E assim é, haja vista ainda depender de futura cirurgia para retirada e substituição de prótese mamária, sujeita aos riscos que o procedimento cirúrgico proporciona, envolvendo anestésicos, internação hospitalar, dor, recuperação etc.
Diante disso, certa a obrigação de indenizar pelo dano não patrimonial, resta quantificar o valor da indenização...
Nessa esteira, o valor da indenização deve atender os fins a que ela se presta, considerando a condição econômica da vítima e do ofensor, o grau de culpa (leva-se em conta aqui a predisposição pessoal da autora que agrava o risco da doença, abrandando-se o valor a ser fixado), a extensão do dano, a finalidade da sanção reparatória e os princípios da razoabilidade e da proporcionalidade.
Entendo razoável, pois, o valor de R$ 5.000,00 (cinco mil reais). Essa quantia é o quanto basta para remediar o sofrimento causado pela parte ré, sem caracterizar enriquecimento sem causa para a autora.
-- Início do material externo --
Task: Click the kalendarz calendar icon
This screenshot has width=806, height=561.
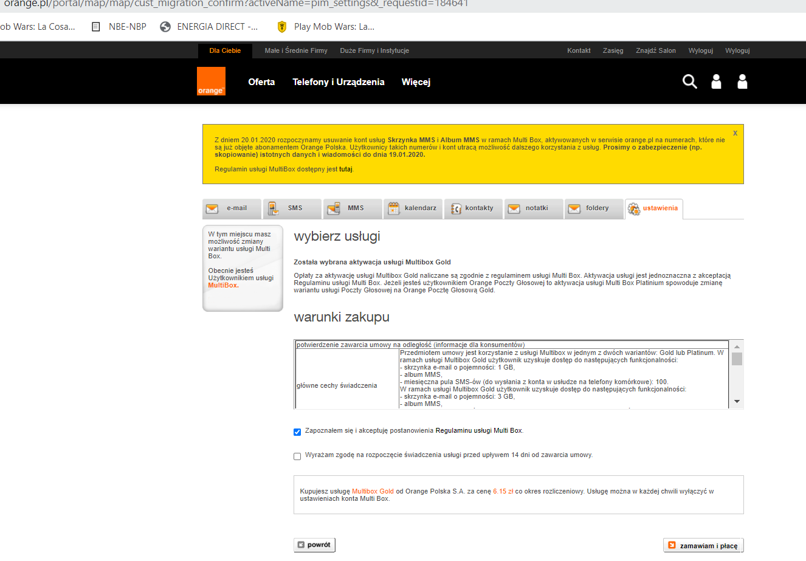Action: tap(393, 208)
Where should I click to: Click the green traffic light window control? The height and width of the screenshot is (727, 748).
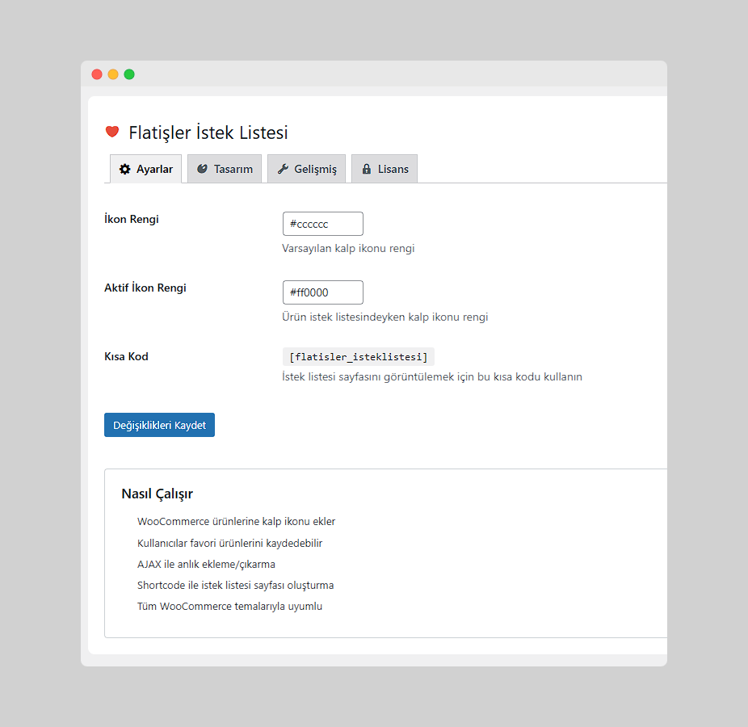129,74
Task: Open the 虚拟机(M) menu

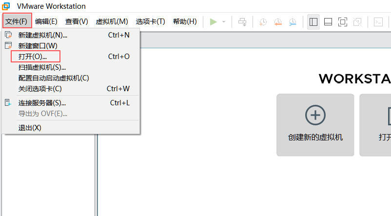Action: [x=112, y=21]
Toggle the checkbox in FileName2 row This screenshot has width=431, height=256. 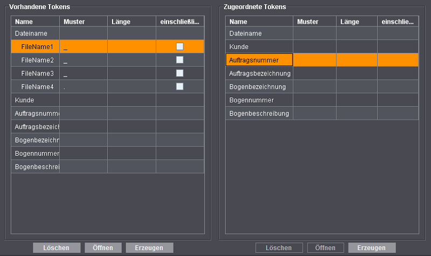(180, 60)
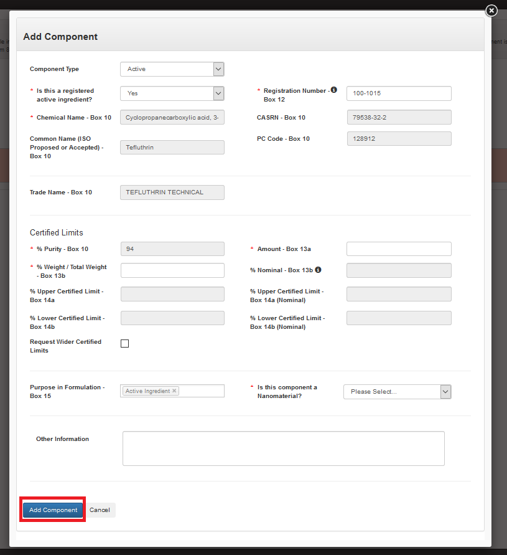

Enfim, de rigor o acolhimento do pedido inicial.
POSTO ISTO e considerando o mais que dos autos consta, JULGO PROCEDENTE a presente ação movida contra ALLERGAN PRODUTOS FARMACÊUTICOS LTDA para o fim de:
1-CONDENAR a ré ao pagamento de indenização por danos materiais de R$ 16.627,00, acrescidos de correção monetária, a contar da data do orçamento ( 22.08.2019), e juros moratórios legais, a partir da citação;
2-CONDENAR a ré ao pagamento de indenização por danos morais à autora, no valor de R$ 5.000,00 (cinco mil reais), acrescidos de correção monetária, a contar desta decisão, e de juros moratórios a contar da citação. Sucumbente, CONDENO a ré ao pagamento das custas e despesas processuais, bem como honorários advocatícios da parte adversa que fixo em 18% do valor total da condenação (R$16.627,00 + R$ 5.000,00), nos termos do art. 85, §2º do Código de Processo Civil".